Playa Club : C’est sans aucun doute la discothèque la plus mythique du littoral languedocien et roussillonnais, voire au-delà ! L’endroit a survécu à toutes les modes, a fait succomber et fléchir toutes les fashion-victims… On peut affirmer que la plupart des dijés et autres oiseaux de nuit hantant toujours les scènes nocturnes et les linoléums, ceux-là même encore et encore aux commandes des platines, flyers, tous ! – même ceux qui ont débuté en bas de l’échelle – sont passés au moins une fois dans leur jeunesse dans ce sanctuaire des nuits catalanes, fondé par la famille Molins dans les années 60-70 (on se souvient alors du Psyché) et réinventé sous l’enseigne Playa Club dans les folles années 80.

On pourrait écrire un roman, entretenir une encyclopédie évolutive à partir de ces lieux dont ce n’est pas peu dire qu’ils ont influencé socialement et façonné dans le look plusieurs générations d’adolescents, de stars locales et leurs inséparables luthiers, de talents à plume-à-voile-et-à-vapeur, d’inimitables mythos (Que l’on regrettera éternellement), etc.-etc.

C’est là, au Playa, que les vedettes dans les années 80-90 venaient terminer incognito leurs concerts d’été, avant d’assister au lever du soleil depuis la porte du Synchro (autre club mythique toujours inventé par les frères Jean & Charly Molins et qui s’encastrait sous le linoléum de l’actuel Playa…)…

Pendant des décennies, malgré les Anti-bruits, malgré les ringards badgeant et déambulant dans les Administrations locales et corsetés dans leurs idées reçues d’une autre Préhistoire, le Playa, sa musique, ses pin up, ses soirées hors normes et son architecture d’exception (nombre d’étudiants d’écoles de Beaux-Arts disséminées aux quatre coins du monde y débarquent régulièrement pour analyser et s’inspirer de ce style unique) ont fait vivre le rêve roussillonnais, celui d’un territoire et d’une ambition cherchant à se positionner au plan touristique entre Californie et Floride, à quelques encablures d’accès de la ville-monde, Barcelone, et de la métropole régionale, Montpellier.

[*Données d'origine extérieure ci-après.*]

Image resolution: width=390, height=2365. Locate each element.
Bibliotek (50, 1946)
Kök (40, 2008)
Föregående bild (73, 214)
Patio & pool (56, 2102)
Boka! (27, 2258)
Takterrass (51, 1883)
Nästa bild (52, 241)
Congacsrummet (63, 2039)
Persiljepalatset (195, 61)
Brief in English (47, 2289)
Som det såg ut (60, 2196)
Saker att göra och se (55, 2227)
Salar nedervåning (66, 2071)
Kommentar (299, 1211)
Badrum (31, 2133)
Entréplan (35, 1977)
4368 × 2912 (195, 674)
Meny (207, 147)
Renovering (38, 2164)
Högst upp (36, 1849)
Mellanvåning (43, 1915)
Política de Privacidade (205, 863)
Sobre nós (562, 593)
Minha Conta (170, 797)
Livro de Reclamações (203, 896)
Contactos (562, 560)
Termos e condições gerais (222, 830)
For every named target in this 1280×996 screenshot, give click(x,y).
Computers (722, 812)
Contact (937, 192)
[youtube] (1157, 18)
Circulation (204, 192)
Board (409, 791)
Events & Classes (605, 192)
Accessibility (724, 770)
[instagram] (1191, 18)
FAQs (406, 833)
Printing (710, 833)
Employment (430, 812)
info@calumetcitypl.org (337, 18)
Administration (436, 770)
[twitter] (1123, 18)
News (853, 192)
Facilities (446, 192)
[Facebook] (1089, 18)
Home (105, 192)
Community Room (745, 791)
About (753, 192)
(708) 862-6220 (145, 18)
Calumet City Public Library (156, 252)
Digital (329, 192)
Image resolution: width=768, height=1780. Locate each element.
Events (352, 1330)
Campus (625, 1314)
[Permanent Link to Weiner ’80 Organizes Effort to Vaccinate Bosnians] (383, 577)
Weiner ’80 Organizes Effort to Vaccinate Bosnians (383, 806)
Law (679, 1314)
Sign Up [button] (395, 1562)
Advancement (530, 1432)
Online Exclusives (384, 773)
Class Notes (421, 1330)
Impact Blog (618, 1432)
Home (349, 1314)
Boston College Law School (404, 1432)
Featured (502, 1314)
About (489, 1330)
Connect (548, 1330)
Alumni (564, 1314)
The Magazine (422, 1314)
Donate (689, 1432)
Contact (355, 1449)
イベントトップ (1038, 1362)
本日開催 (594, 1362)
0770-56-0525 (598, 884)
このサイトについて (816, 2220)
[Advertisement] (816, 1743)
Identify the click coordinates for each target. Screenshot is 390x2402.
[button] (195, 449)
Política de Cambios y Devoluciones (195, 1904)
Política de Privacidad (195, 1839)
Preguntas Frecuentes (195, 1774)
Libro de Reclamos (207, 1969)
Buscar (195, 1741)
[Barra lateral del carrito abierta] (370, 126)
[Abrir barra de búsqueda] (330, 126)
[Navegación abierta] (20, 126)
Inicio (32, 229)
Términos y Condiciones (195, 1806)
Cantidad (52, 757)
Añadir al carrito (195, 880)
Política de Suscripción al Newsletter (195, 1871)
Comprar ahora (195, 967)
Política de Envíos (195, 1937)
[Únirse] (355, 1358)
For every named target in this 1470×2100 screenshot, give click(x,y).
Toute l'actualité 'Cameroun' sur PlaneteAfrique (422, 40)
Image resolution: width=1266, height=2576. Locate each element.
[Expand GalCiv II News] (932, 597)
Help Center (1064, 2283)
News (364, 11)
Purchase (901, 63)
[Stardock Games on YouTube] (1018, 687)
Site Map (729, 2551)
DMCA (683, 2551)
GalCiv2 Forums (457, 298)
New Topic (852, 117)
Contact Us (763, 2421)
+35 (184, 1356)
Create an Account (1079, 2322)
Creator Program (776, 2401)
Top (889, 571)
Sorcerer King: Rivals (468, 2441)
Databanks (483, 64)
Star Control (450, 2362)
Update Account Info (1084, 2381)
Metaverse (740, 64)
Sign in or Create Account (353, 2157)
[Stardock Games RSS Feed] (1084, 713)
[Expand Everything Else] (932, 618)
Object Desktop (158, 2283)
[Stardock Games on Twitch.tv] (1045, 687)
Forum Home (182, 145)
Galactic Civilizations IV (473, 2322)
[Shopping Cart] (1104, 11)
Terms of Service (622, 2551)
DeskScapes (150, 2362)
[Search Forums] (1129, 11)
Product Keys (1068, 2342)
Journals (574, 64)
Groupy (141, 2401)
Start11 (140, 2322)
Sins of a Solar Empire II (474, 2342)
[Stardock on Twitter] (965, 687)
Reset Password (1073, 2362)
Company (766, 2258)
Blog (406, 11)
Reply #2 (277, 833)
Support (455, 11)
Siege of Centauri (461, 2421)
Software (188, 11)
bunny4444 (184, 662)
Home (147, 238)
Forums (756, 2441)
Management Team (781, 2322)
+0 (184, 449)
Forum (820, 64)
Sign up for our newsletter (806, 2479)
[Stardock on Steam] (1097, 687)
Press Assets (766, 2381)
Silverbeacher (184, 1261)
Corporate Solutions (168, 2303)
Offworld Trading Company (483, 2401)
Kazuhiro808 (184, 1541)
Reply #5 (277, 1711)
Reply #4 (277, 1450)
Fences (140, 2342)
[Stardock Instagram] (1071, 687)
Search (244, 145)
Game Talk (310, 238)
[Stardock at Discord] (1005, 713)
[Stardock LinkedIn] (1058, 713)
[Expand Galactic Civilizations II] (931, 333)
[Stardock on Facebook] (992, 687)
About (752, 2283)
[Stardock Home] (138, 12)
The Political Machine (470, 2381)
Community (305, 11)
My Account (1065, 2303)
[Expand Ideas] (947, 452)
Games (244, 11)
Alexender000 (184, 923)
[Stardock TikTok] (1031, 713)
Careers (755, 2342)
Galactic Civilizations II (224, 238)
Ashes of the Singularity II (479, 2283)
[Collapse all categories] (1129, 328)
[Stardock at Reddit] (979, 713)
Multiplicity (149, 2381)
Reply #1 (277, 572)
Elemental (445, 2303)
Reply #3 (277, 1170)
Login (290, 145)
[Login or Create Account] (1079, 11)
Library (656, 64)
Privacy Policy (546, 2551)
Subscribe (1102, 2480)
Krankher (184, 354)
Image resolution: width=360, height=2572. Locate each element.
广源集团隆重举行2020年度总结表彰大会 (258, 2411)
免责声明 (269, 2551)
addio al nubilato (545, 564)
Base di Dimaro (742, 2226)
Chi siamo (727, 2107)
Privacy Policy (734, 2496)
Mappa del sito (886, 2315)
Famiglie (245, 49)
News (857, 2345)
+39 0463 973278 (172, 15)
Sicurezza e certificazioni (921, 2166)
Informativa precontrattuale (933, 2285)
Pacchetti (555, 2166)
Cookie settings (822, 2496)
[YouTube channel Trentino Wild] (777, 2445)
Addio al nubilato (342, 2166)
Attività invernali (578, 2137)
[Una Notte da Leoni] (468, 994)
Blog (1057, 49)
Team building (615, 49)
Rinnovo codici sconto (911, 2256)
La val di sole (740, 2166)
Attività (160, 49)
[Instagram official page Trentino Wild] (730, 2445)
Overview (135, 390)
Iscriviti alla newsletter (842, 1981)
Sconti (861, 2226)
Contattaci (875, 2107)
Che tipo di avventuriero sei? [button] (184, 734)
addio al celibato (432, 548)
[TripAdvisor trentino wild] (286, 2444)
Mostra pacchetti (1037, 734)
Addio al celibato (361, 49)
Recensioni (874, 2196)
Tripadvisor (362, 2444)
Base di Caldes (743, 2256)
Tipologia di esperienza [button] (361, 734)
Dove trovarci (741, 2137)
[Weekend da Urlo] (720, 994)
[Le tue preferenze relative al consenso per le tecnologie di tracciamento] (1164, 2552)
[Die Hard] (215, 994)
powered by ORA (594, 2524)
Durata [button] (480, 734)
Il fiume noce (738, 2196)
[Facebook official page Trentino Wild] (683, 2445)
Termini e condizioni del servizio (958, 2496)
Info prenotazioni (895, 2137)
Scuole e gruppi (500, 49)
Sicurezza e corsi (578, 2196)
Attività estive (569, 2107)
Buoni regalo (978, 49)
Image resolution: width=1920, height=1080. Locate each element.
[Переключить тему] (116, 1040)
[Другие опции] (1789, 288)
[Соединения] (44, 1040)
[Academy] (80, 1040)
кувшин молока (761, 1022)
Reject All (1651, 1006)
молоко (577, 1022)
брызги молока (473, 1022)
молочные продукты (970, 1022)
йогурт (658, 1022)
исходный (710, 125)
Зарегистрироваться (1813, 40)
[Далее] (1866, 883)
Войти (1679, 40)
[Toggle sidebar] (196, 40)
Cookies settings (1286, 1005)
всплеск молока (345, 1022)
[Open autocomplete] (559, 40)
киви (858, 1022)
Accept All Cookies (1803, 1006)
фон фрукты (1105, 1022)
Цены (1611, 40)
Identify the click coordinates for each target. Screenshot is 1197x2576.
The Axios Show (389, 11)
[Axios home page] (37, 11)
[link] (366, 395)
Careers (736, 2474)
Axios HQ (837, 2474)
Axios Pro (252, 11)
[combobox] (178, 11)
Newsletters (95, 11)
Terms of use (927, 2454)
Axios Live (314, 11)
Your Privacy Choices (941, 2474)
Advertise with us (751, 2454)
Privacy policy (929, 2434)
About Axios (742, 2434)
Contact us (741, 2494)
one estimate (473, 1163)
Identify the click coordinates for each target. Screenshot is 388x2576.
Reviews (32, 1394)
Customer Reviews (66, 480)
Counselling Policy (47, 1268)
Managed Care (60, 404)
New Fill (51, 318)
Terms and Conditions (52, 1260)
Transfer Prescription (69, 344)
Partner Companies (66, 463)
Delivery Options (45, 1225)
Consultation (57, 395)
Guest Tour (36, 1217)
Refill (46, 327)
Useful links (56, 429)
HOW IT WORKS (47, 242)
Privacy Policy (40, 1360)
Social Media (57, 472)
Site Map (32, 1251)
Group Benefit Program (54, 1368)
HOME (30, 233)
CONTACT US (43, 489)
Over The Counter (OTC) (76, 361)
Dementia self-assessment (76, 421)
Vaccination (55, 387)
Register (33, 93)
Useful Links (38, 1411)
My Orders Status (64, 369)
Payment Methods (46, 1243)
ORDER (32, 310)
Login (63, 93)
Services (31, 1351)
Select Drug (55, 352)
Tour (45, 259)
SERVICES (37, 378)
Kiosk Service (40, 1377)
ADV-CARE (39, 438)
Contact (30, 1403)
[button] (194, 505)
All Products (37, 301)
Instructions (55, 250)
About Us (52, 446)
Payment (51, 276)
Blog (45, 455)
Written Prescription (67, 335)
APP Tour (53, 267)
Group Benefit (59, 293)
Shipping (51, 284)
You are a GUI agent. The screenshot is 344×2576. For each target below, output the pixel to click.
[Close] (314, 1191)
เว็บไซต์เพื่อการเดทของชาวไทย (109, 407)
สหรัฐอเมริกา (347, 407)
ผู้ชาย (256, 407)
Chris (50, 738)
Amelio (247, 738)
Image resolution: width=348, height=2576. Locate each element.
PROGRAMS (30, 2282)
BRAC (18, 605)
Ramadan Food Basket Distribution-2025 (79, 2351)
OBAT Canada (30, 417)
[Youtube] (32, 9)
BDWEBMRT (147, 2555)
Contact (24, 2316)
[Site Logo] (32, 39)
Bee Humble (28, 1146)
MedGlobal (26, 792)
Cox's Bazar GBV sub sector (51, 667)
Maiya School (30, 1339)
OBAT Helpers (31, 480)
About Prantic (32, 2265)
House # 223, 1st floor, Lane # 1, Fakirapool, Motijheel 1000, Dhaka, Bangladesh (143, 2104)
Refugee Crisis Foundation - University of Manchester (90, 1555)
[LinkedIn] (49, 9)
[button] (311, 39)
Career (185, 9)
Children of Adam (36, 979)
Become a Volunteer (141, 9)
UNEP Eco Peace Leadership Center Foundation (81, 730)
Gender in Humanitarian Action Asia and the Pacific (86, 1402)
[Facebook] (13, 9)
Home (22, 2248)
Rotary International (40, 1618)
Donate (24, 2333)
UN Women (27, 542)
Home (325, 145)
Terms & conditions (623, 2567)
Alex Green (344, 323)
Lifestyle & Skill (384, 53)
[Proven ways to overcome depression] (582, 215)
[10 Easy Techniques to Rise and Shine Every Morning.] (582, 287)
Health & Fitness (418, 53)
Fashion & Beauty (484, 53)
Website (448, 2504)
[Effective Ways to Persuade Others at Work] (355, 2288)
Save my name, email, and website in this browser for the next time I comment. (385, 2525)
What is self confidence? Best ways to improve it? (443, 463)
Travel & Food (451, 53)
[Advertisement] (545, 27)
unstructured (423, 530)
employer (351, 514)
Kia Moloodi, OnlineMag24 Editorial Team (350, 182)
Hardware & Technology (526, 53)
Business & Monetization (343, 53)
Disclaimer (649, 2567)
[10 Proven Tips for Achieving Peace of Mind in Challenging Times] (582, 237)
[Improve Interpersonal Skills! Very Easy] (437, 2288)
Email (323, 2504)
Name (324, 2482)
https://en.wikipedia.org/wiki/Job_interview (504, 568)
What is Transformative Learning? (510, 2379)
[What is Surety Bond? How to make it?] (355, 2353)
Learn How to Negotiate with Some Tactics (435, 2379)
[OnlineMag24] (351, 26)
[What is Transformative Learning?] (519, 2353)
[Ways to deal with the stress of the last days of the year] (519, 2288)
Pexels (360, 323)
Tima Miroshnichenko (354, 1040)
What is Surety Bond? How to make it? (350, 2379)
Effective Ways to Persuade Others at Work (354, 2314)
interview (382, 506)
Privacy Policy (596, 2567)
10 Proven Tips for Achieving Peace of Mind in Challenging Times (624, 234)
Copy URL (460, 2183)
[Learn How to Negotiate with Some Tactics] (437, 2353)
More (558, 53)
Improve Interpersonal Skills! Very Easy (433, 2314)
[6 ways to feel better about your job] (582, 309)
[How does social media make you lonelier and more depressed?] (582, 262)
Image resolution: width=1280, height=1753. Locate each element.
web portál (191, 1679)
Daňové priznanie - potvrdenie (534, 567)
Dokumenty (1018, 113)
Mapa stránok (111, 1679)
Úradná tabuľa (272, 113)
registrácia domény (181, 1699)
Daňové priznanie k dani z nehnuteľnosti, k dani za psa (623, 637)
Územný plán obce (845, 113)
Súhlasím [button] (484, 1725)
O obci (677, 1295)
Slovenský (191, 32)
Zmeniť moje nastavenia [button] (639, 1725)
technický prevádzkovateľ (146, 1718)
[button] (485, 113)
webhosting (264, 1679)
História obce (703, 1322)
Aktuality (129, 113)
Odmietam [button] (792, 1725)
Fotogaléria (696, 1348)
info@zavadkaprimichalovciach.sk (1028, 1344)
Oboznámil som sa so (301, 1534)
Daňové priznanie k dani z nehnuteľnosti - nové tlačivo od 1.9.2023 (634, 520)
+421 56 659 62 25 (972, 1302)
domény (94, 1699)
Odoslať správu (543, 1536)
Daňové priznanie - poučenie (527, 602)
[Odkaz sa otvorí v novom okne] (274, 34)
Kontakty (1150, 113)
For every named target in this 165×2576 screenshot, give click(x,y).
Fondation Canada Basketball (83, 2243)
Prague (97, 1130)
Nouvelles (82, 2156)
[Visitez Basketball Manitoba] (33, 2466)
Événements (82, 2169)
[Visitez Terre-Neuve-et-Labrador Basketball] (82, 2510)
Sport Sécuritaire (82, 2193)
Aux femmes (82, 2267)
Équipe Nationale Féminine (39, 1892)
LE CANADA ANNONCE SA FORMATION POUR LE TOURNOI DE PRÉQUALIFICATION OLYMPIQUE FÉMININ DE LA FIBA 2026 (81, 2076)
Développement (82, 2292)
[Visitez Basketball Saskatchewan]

Les Toulousains les plus fêtards en avaient fait leur lieu de villégiature préféré… pour rien au monde, les enfants de l’Aérospatiale, du cassoulet, du fénétra, de Jean Dieuzaide, Carlos Gardel, Jean-Pierre Mader, Mady Mesplé, Claude Nougaro, Richard Astre, Vincent Moscato… et autres célébrités-spécialités toulousaines n’auraient manqué « un été à L’Os Argelès »…

Ce samedi 11 avril, le Playa Club entre à nouveau en scène pour une nouvelle saison estivale. De toutes façons, quoi qu’il en soit, le Playa continuera de traverser les époques, les modes, car il restera dans l’Histoire locale. On ne peut que souhaiter le succès à l’adorable équipe qui entoure le sympathique Sébastien Garcia, actuel directeur de cette discothèque légendaire tombée dans le giron du Groupe JoA Casinos.